■ Task list ■
**A)** Reproduce part of the Roberts hearings article word for word, starting at the words "Roberts -- with" and ending after "used this week.".
**B)** Answer these questions from the Roberts hearings article:
(i) How many Republicans does it say the Senate holds?
(ii) Who is named as the only committee Republican who supports abortion rights?
(iii) Whom did Jan LaRue mention in saying that giving Specter the chairmanship would be like asking someone to lead the Republican National Committee?

■ Text extract ■
━━━━━━━━

As the Roberts hearings wrapped up, moderate Senate Democrats distanced themselves from the suggestion that their party would block him with the parliamentary delaying tactic known as a filibuster -- which requires 60 votes to break in a Senate divided among 55 Republicans, 44 Democrats and one independent -- allowing the minority party to keep that weapon in their arsenal for the next nominee.
Roberts -- with his keen intelligence, substantive resume and imperturbable demeanor -- has already set the bar extraordinarily high for the next nominee, even in the view of liberals like Sen. Charles E. Schumer, D-N.Y., who told the nominee in his closing remarks that he may well "possess the most powerful intellect of any person to come before the Senate for this position."
Specter, the only committee Republican who supports abortion rights, may have set a high bar for himself as well this week.
Last November, Specter created a conservative uproar by saying he thought it was "unlikely" that judges who would "change the right of a woman to choose," by voting to overturn Roe v. Wade, could get confirmed in the narrowly divided Senate. After that fracas, it would have seemed inconceivable that conservatives would be describing Specter's performance in the terms they used this week.
Jan LaRue of Concerned Women for America, among many others, said last fall that Specter had disqualified himself for the chairmanship and that giving in that post would be like asking filmmaker Michael Moore to lead the Republican National Committee. But this week in an interview, LaRue described Specter as fair, even commending his performance in a news release.

━━━━━━━━

■ Collected data ■
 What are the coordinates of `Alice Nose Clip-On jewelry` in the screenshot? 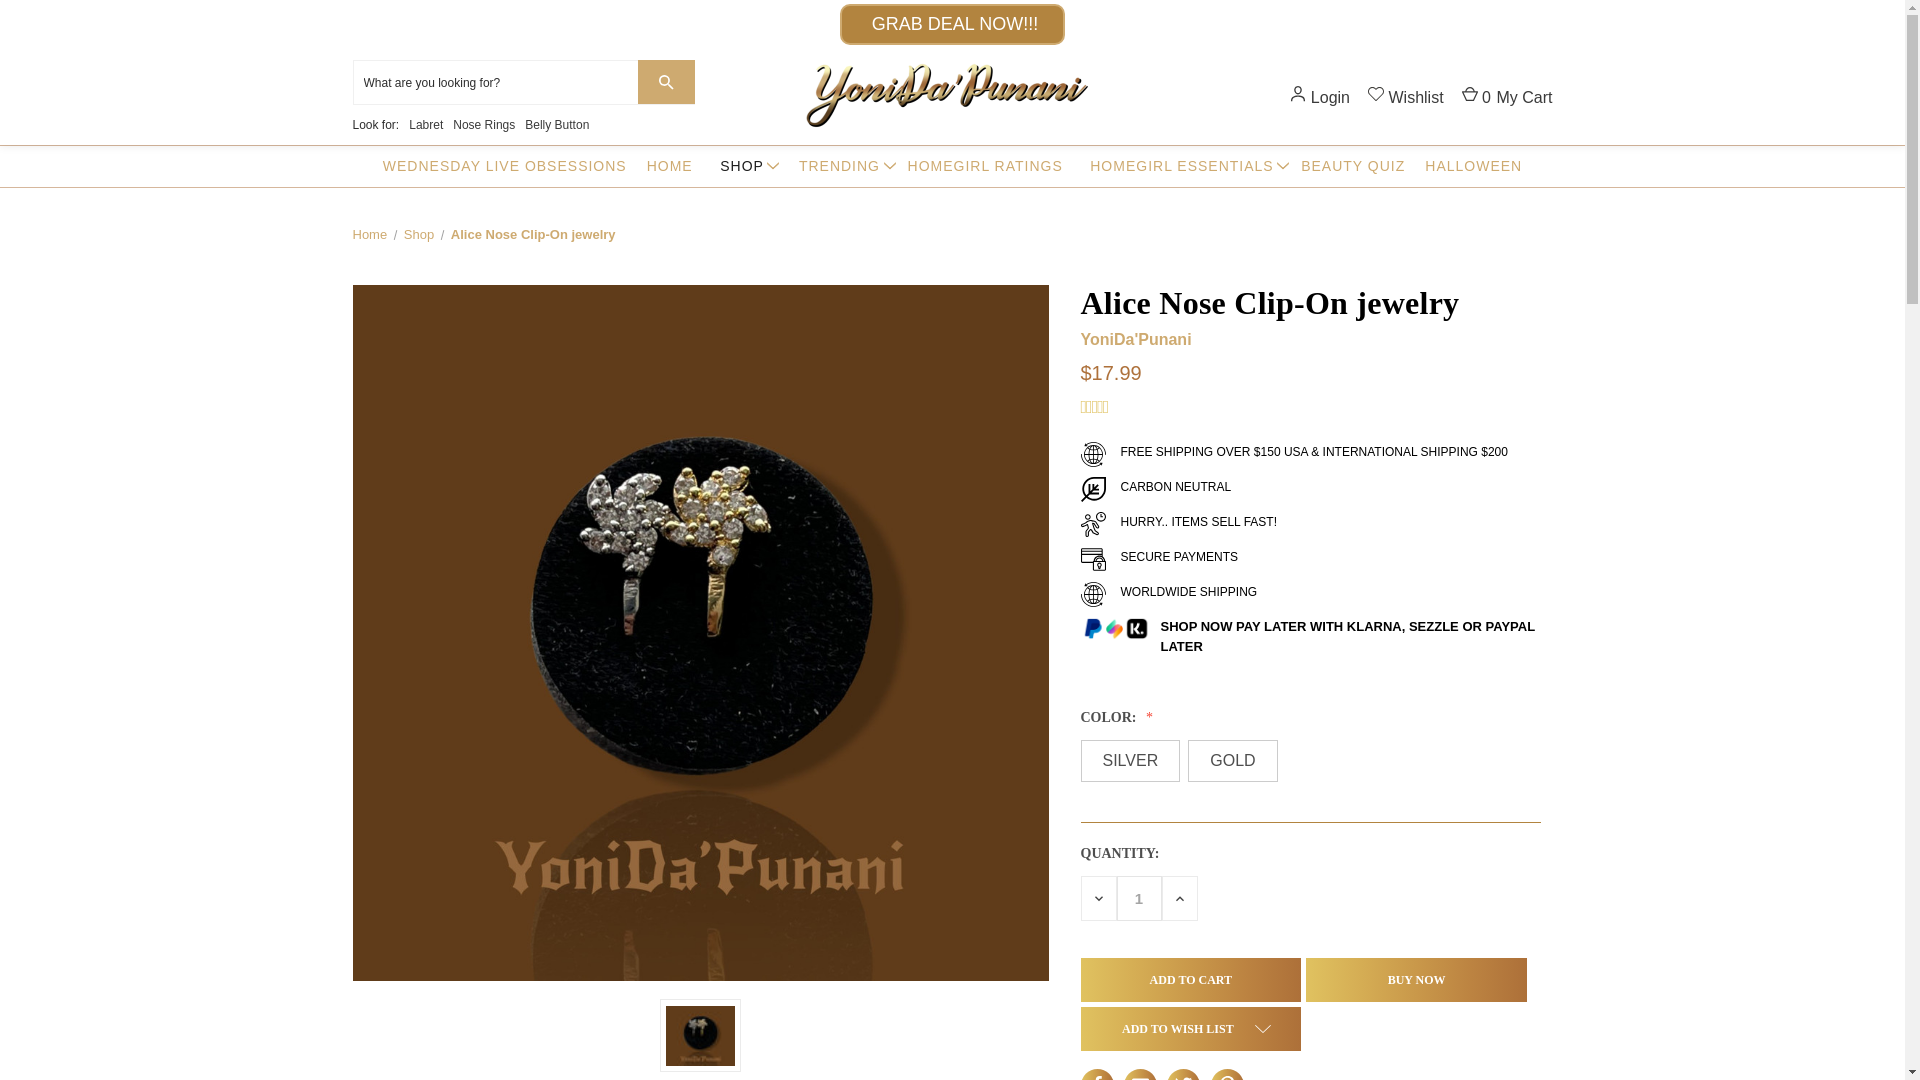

━━━━━━━━

■ Task solutions ■
**A)**
Roberts -- with his keen intelligence, substantive resume and imperturbable demeanor -- has already set the bar extraordinarily high for the next nominee, even in the view of liberals like Sen. Charles E. Schumer, D-N.Y., who told the nominee in his closing remarks that he may well "possess the most powerful intellect of any person to come before the Senate for this position."
Specter, the only committee Republican who supports abortion rights, may have set a high bar for himself as well this week.
Last November, Specter created a conservative uproar by saying he thought it was "unlikely" that judges who would "change the right of a woman to choose," by voting to overturn Roe v. Wade, could get confirmed in the narrowly divided Senate. After that fracas, it would have seemed inconceivable that conservatives would be describing Specter's performance in the terms they used this week.

**B)**
(i) 55
(ii) Specter
(iii) Filmmaker Michael Moore